■ Problem to solve: List all lines in the material below that contain "with".

■ Provided data:
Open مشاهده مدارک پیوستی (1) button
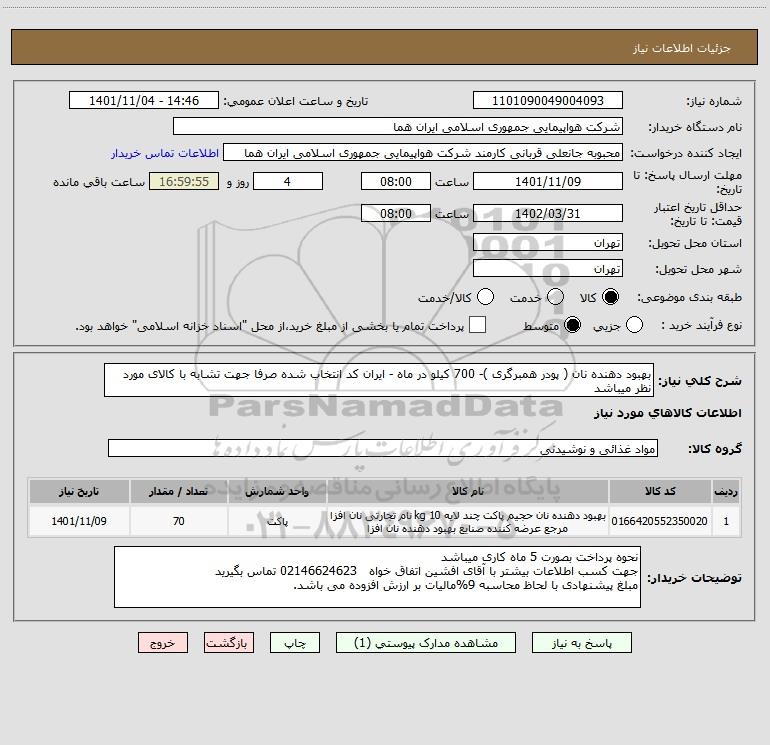770x745 pixels. 426,643
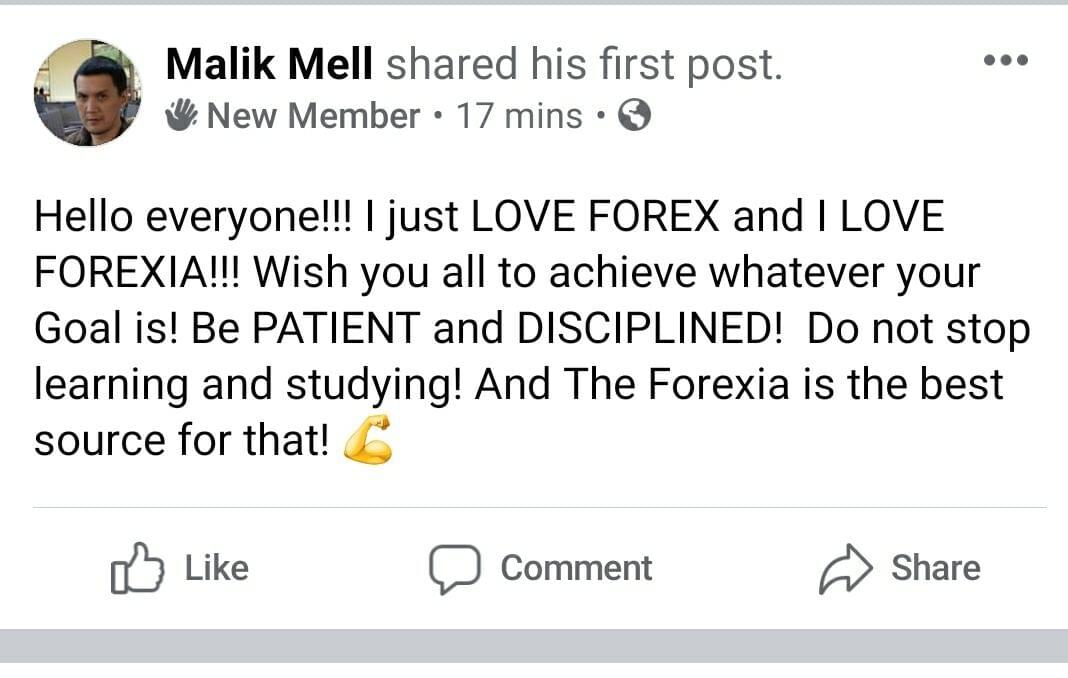1068x678 pixels.
Task: Click the New Member badge label
Action: pyautogui.click(x=313, y=115)
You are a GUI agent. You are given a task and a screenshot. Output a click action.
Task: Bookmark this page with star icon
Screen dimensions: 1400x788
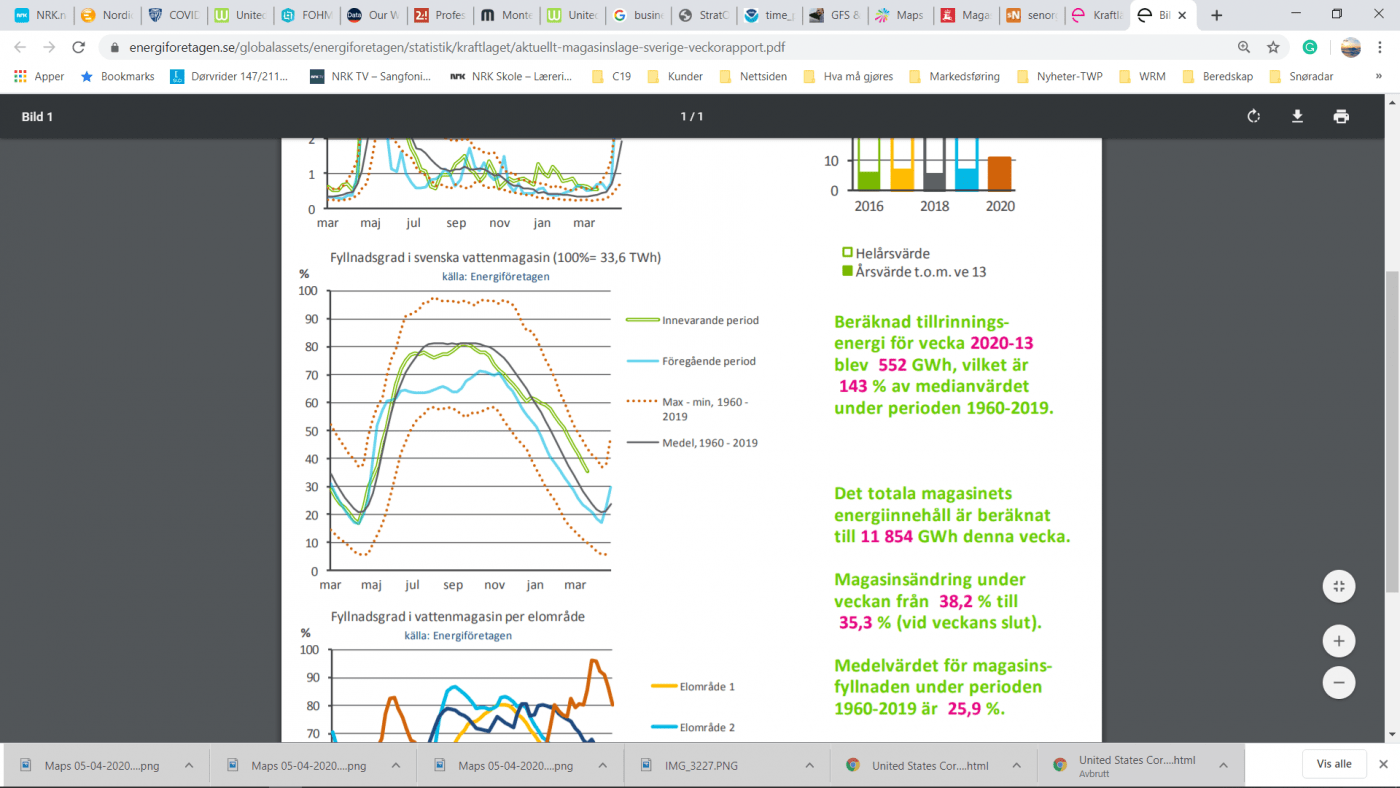[1273, 47]
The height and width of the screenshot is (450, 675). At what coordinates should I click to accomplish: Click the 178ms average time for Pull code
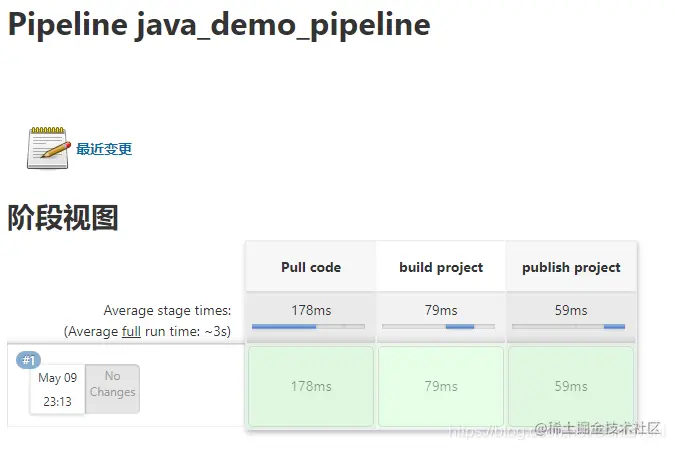pyautogui.click(x=311, y=310)
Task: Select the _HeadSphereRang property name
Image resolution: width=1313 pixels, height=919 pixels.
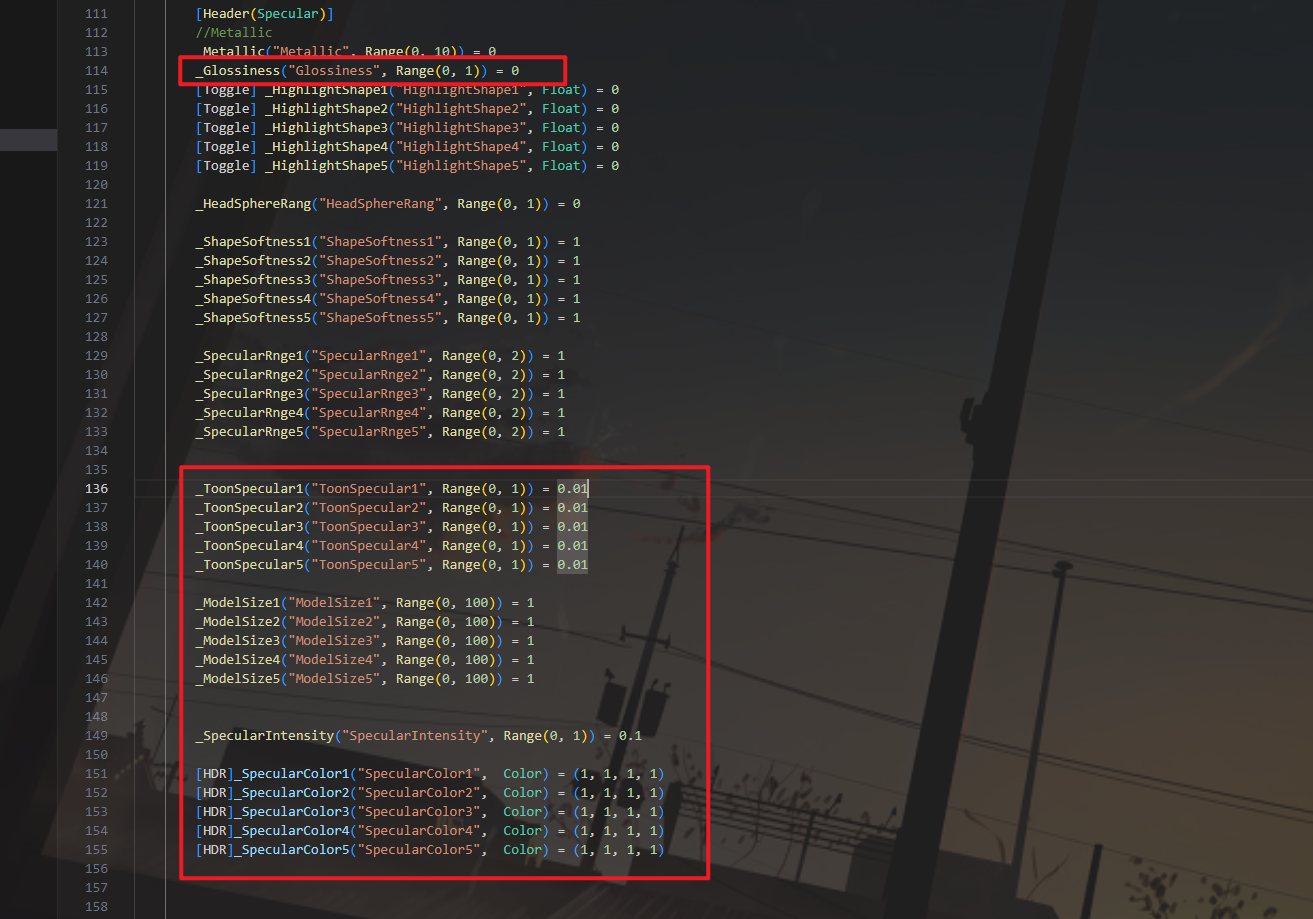Action: point(253,204)
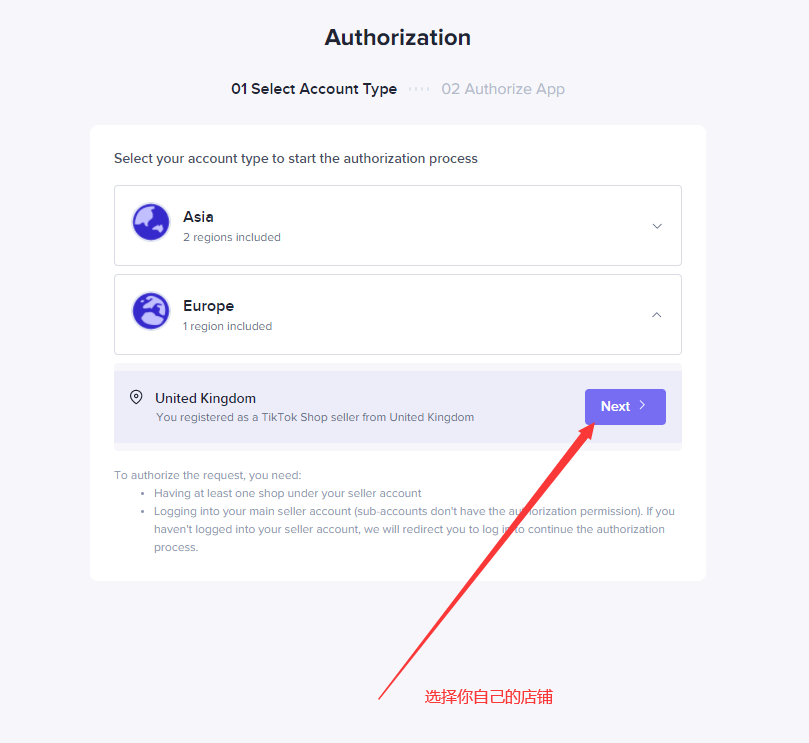
Task: Click the Europe account type label
Action: pos(208,306)

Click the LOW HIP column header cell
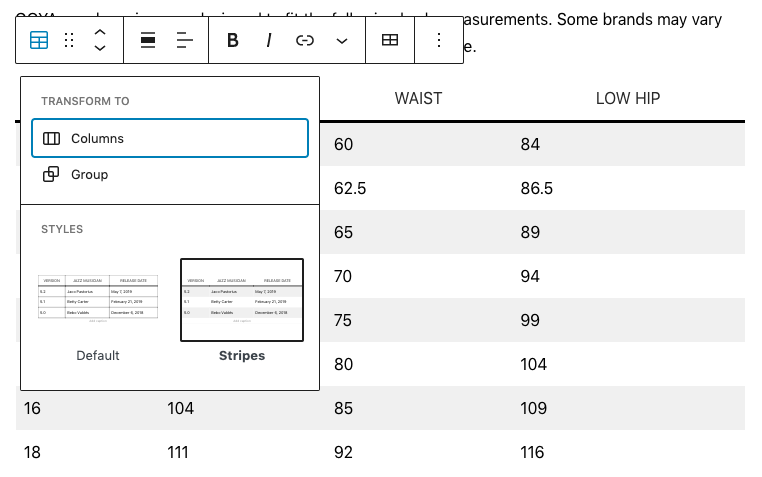tap(627, 98)
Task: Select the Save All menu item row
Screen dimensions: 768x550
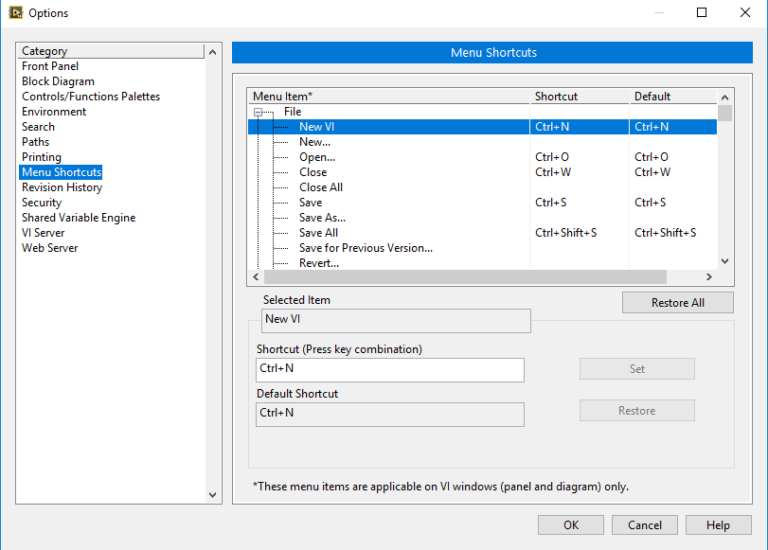Action: tap(318, 232)
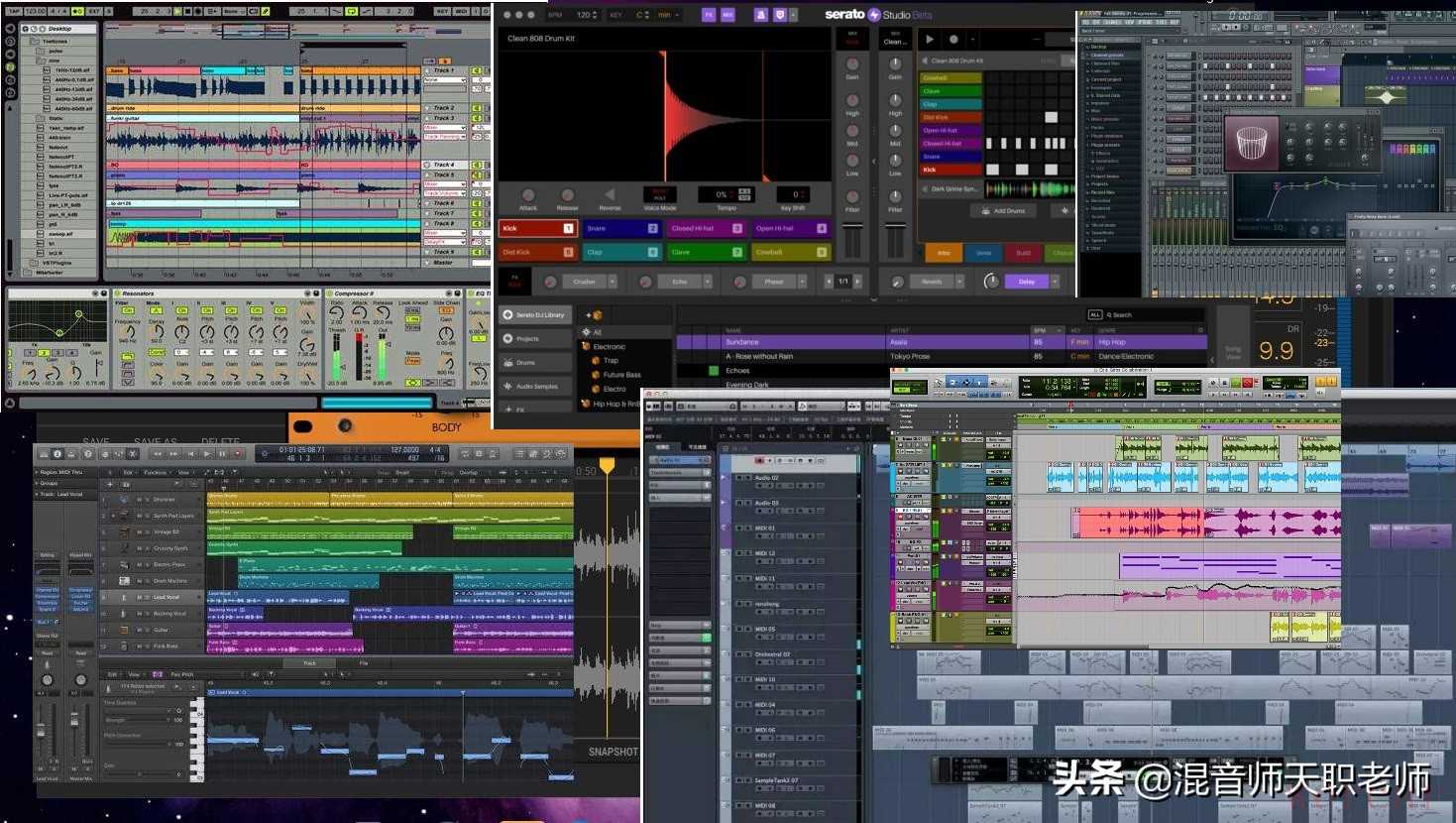Select the Kick drum pad
This screenshot has height=823, width=1456.
[x=536, y=228]
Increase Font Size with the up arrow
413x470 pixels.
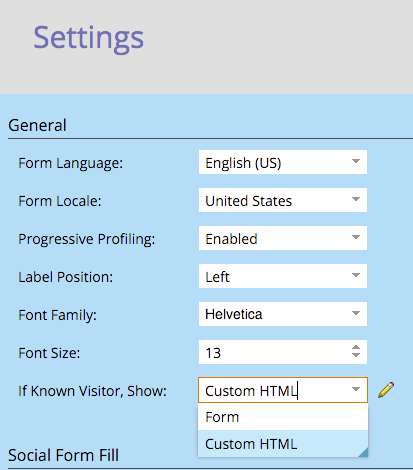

■ Solution:
Task: Bookmark this page with star icon
Increase Font Size with the up arrow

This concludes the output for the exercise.